Involvement of microsomal fatty aldehyde dehydrogenase in the α- oxidation of phytanic acid

N. M. Verhoeven, C. Jakobs, G. Carney, M. P. Somers, R. J.A. Wanders, W. B. Rizzo

Research output: Contribution to journalArticlepeer-review

58 Scopus citations


We investigated the role of microsomal fatty aldehyde dehydrogenase (FALDH) in the conversion of pristanal into pristanic acid. Cultured skin fibroblasts from controls and patients with Sjogren-Larsson syndrome (SLS) who are genetically deficient in FALDH activity were incubated with [2,3- 3H]phytanic acid.
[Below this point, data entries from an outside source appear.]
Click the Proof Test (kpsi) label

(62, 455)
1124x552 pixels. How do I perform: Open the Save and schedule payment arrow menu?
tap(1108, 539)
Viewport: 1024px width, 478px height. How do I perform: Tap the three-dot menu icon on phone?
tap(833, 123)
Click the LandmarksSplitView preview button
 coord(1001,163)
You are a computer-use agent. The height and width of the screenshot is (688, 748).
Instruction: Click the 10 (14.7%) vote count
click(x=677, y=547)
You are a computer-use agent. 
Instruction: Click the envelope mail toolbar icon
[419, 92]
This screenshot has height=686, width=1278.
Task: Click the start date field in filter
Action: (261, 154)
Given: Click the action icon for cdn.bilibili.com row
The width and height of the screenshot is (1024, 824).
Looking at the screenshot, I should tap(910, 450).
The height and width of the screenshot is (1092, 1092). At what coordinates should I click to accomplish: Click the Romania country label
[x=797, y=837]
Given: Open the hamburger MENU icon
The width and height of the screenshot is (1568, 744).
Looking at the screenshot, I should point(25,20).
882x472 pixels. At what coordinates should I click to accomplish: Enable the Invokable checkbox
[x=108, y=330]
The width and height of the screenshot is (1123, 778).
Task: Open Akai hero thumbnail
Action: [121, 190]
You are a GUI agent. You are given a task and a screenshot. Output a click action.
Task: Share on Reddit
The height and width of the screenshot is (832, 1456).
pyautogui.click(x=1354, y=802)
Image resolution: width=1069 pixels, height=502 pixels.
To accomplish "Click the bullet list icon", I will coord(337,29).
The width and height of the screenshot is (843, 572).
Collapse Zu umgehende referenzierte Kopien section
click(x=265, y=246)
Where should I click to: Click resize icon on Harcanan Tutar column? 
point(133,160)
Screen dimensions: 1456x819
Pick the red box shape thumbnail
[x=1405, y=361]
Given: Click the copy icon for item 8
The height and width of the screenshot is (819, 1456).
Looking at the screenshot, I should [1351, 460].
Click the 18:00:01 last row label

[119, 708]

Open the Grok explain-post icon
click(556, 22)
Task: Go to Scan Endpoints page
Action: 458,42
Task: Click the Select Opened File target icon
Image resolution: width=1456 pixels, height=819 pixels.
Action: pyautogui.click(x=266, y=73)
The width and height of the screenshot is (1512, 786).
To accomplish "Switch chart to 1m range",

The release of aqueous-soluble radioactivity by the SLS cells was decreased to 25% of normal, consistent with an intact formation of pristanal but a deficiency of further oxidation. SLS cells also accumulated four-fold more radioactivity in N-alkyl-phosphatidyl ethanolamine, which arises from incorporation of free aldehyde into phosphatidyl ethanolamine. Recombinant human FALDH expressed in Chinese hamster ovary cells readily oxidized pristanal and cultured fibroblasts from SLS patients showed a severe deficiency in FALDH activity (13% of normal) when pristanal was used as substrate. Nevertheless, SLS patients did not accumulate phytanic acid in their plasma. We conclude that FALDH is involved in the oxidation of pristanal to pristanic acid and that this reaction is deficient in patients with SLS.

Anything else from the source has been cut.